My experiences as a school librarian have taught me the importance of having kid friendly cookbooks in a library's collection.

These cookbooks are not geared towards a very young chef but they are engaging to peruse and with some adult support in the kitchen, they would be fun to use and would produce some yummy food.




Cakes for Kids: 35 Colorful Recipes with Easy-to-Follow Tips & Techniques by Matthew Mead, Chronicle Books, 2008

I absolutely love fancy decorated cakes, birthday or otherwise. This cookbook offers basic cake recipes for chocolate, yellow and marble cake. There are also recipes for royal icing, icing glaze, creamy white icing and Seven Minute icing. Personally, I cannot make seven minute icing without adult supervision but otherwise, the instructions are kid friendly and easy to follow.

Choosing which cake to build is the challenge. There is a pirate's treasure chest, an Easter Egg, a royal crown, a rainbow, a robot, a giraffe, a castle with ice cream cone turrets, a ghost cake with soft peaks of seven minute icing ghosts festooning the layers. Clown face cupcakes, ladybug cupcakes, a moose cake made up of cupcakes...hmmmm...
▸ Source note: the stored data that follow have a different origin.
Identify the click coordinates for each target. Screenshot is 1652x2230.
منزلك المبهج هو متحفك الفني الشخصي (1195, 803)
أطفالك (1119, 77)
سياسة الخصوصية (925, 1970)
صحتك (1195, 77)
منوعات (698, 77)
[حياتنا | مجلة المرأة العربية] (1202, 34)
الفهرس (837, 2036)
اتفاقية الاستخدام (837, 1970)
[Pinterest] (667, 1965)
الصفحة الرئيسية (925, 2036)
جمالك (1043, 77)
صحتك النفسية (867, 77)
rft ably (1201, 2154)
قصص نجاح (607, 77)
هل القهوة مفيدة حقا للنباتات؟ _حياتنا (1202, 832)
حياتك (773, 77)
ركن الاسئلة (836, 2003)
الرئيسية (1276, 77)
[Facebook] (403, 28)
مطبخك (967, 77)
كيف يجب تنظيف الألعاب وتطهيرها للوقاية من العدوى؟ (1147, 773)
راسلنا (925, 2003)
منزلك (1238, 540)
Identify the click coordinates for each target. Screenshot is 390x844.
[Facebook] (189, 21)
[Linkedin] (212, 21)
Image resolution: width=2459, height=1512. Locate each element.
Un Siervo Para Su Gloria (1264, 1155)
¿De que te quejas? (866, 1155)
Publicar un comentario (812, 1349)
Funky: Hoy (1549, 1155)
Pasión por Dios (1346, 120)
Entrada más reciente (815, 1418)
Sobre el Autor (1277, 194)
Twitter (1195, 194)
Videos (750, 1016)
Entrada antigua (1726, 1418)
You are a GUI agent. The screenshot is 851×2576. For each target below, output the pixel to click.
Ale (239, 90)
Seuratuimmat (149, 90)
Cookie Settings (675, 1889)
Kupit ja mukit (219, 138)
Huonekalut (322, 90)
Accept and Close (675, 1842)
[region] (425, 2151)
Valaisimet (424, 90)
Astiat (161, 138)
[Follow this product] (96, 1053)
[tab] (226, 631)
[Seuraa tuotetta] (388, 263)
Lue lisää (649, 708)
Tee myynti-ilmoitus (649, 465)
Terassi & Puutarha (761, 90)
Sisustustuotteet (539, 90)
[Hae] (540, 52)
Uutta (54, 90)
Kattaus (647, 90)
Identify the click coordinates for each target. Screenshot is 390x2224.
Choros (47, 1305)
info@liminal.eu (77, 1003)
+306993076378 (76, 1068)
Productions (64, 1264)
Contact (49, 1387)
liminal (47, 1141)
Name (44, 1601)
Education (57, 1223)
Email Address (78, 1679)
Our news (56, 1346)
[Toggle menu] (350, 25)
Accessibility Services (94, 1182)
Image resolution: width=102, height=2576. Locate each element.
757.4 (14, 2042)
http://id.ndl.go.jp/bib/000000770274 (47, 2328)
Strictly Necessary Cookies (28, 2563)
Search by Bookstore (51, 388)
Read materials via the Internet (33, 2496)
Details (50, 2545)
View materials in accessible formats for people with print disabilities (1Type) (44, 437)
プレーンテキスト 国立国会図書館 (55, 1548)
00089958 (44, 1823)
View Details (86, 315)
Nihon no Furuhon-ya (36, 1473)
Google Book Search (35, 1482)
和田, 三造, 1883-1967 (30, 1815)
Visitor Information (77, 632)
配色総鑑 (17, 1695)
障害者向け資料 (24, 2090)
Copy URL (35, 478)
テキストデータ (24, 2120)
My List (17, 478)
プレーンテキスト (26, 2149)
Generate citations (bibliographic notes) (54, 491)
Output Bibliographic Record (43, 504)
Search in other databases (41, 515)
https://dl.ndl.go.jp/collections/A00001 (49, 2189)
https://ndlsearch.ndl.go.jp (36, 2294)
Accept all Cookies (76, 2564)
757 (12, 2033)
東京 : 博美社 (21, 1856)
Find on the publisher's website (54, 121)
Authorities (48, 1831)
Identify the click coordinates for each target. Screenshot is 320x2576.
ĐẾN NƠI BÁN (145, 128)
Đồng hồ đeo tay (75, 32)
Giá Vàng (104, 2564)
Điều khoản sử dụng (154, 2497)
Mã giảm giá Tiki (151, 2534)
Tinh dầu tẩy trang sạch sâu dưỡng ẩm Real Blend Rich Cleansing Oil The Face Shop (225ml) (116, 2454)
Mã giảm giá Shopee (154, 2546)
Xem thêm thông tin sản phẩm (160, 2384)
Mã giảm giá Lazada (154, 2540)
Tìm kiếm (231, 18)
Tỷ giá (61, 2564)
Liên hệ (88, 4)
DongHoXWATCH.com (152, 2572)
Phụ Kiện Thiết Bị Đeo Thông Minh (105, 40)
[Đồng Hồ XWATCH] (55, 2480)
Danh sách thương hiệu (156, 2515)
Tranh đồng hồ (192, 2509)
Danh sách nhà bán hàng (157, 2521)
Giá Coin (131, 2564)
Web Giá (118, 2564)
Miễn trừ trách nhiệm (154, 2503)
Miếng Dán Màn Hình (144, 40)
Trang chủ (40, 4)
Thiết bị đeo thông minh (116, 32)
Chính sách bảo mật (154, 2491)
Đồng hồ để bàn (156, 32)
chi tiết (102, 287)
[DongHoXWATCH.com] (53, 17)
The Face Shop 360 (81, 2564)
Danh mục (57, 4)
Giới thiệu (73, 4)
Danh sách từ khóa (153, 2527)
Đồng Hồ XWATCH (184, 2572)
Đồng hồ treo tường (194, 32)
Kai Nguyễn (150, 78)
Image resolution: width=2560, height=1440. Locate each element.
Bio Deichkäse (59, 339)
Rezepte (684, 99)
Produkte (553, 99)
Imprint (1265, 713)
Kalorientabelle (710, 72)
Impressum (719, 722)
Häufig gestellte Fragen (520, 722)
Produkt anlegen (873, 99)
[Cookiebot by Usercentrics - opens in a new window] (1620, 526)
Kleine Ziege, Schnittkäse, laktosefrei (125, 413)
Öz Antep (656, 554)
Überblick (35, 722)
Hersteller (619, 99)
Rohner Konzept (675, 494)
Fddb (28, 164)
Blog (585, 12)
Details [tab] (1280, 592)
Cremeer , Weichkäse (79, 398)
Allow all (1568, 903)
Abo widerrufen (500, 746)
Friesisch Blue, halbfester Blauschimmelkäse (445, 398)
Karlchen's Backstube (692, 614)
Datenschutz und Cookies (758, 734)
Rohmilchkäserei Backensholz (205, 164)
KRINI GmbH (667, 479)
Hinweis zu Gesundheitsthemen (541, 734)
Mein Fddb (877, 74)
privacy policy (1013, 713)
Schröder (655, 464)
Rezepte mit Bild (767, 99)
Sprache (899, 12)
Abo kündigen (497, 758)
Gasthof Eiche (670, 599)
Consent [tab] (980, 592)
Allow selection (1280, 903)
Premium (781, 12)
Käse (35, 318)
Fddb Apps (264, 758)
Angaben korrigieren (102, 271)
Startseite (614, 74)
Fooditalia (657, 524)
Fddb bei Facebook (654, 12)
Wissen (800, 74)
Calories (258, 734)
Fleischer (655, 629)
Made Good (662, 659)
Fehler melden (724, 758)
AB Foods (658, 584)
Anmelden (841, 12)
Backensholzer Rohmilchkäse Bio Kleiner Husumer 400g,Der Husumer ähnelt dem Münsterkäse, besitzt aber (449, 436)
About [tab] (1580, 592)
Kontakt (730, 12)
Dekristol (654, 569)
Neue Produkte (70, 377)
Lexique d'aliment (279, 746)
Cereal, candy and cookies are used to embellish to great effect. OK, seriously, I want to go mix up some icing and lick the beaters now.




Green Eggs and Ham Cookbook: recipes inspired by Dr. Seuss concocted by Georgeanne Brennan and photographed by Frankie Frankeny, Random House, 2006

A quote from a Dr. Seuss book introduces each recipe. These are serious recipes for real-we-can-eat-that-for-dinner meals. The recipes are framed with characters from various Dr.Seuss books such as Cat's Mac and Cheese (made with ricotta and Parmesan cheese) and the Grinch serving Who-Roast-Beast which is a recipe for roast chicken.

Not all the recipes require a stove or oven but most of them do. A great deal of the cooking would require an adult to oversee the process. Hoop-Soup-Snoop Group Potato Soup calls for peeling and boiling potatoes, chopping an onion, crisply cooking bacon and grating cheese (hmm, that sounds good) which means an adult needs to be on hand but in a time when I'm trying to shop on the perimeter of my grocery store where the whole foods are, it is not a bad thing for kids to realize that soup does not have to arrive in the bowl from a can

The nice spiral binding allows the book to lie flat for frequent consultation and the theme should engage kids.

Nonfiction Monday round-up is over at L. L. Owens!

6 comments:

Ladytink_534 said...

I picked up the Cakes for Kids back when I was a teacher in my Early Childhood Education class (it's a preschool pretty much where the high school students teach the 3-4 year olds). We made the lady bug cupcakes. :)

I want that Green Eggs and Ham Cookbook! I love cookbooks based on "classic" books. I know there is an Oz one, a Winnie-the-Pooh, and quite a few others as well.

Camille said...

I am like you. I adore cookbooks based on "literature."

Anne said...

have you seen the awesome Little House cookbook? It has quotes and bits from the books, and background on cooking of the period, plus use-able recipes!! Author is Barbara Muhs Walker. my family loved reading it/using after when we were all reading the little house books together! (boys included)

Camille said...

I love the Little House cookbook!

Rawley said...

Just ordered the Cakes for Kids cookbook! Another fun one is Gruesome Grub and Disgusting Dishes. My kids love the cowpie pudding!

lillibet said...

Surferdude is getting a basic Betty Crocker cookbook for his birthday. He is going to be responsible for one dinner a week. I think it's really important for kids cookbooks to be written in recipe format. That is such a skill set (much like map reading) that school curriculums never spend enough time on.